Interaction de marée entre une étoile et un Jupiter chaud (gauche; Remus, Mathis et al. 2012) et simulation numérique 3D des interactions MHD étoile-planète (droite; Strugarek, Brun et Matt 2012).

Modélisation des étoiles doubles et systèmes multiples

Simultanément, le LDEE a la responsabilité de la modélisation des  étoiles doubles (et multiples) qui seront observées par PLATO. Ces systèmes sont d’une importance astrophysique capitale puisque de nombreuses étoiles de notre galaxie appartiennent à de tels systèmes, systèmes qui comme l’a démontré la mission Kepler, sont aussi susceptibles d’accueillir de nombreuses planètes. De plus, les étoiles doubles permettent de contraindre de manière directe grâce à leur dynamique orbitale la masse de telles étoiles tandis que les nombreuses questions relatives à leur formation, à leur évolution, à leur dynamique (rotation & magnétisme) et à leur impact sur leur environnement ouvrent des champs de recherche complètement nouveaux. Dans ce cadre, il est donc nécessaires de construire des modèles d’évolution dynamique d’ étoiles doubles qui prendront en compte simultanément les interactions gravifiques et électromagnétiques aussi étudiées dans le cas des systèmes étoile(s)-planète(s), les éventuels transferts de masse entre leurs composantes, ainsi que l’évolution de la structure et de la dynamique (rotation & magnétisme) de chacune d’entre elles. En parallèle, les diagnostiques sismiques associés, correspondants par exemple aux oscillations stellaires excitées par les marées, devront être développés. Ils permettront de fournir les contraintes nécessaires pour pouvoir répondre à la question clé: « les étoiles multiples ont elles une évolution dynamique et chimique différente des étoiles simples et quelles sont les conséquences pour leur environnement planétaire et galactique». Les nouveaux modèles et diagnostiques obtenus permettront alors d’accompagner l’exploration des systèmes stellaires multiples par PLATO tout en bénéficiant de l’expertise acquise au sein du LDEE au cours de l’exploitation scientifique de Kepler et du programme de recherche international BinaMIcS (Binarity and Magnetic Interactions in various classes of Stars), programme au sein duquel il a la responsabilité de l’ensemble des activités théoriques.

 

A gauche: champ de vitesse de marée au sein d’une étoile convective (d’après Remus, Mathis & Zahn 2012). A droite: courbe de lumière repliée à la période orbitale de l’étoile binaire KIC5006817 observée par Kepler et modèle théorique superposé (ligne rouge). Dans le panneau du bas, figure le résultat de la soustraction du modèle aux données. (d’après Beck et al. 2014).

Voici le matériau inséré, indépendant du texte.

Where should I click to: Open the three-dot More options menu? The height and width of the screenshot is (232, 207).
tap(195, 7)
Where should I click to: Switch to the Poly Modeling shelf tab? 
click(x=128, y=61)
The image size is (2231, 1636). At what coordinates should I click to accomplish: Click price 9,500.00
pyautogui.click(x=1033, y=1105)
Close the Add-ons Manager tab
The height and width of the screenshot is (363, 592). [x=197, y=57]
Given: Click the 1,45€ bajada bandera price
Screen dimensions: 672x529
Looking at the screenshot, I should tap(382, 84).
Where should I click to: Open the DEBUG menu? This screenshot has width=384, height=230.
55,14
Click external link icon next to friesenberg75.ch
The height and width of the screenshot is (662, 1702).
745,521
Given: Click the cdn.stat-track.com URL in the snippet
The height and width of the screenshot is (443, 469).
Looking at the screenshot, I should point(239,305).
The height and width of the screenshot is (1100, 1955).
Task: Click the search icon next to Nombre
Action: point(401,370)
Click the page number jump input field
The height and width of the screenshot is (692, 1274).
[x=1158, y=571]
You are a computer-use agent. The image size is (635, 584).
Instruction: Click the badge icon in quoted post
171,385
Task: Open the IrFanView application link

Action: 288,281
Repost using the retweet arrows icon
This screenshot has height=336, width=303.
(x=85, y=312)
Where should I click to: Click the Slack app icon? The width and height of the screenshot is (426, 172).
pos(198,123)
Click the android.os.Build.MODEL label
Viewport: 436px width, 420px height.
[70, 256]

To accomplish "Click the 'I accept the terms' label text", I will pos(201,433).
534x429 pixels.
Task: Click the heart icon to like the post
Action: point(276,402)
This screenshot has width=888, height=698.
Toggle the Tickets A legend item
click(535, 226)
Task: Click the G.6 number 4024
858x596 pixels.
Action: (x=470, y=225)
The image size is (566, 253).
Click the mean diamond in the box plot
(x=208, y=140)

Contacts : Rafael A. García ( ), Allan Sacha Brun (allan-sacha.brun@cea.fr), Stéphane Mathis (stephane.mathis@cea.fr)

Voir :         - le communiqué de presse CNES-CNRS-CEA (20 Février 2014)

Voir aussi : - Symphonie des étoiles : la sismologie révèle l’intérieur des astres (dossier)
                 - Bouleversement dans la compréhension des étoiles (dossier de presse "Etoiles", 21 avril 2011)
                 - Simuler le magnétisme et la dynamique non linéaire du Soleil et des étoiles (dossier)
                 - L’évolution des étoiles et leur influence sur les planètes
                 - les actualités du Laboratoire Dynamique des Etoiles et de leur Environnement

 

Maj : 23/02/2014 (3449)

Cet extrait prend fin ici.